Take the entries below and reproduce them word for word.

── Working data

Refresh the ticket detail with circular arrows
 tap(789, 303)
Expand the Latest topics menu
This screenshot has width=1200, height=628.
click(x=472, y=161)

────

▶ [Your solution]:
Refresh the ticket detail with circular arrows
 tap(789, 303)
Expand the Latest topics menu
This screenshot has width=1200, height=628.
click(x=472, y=161)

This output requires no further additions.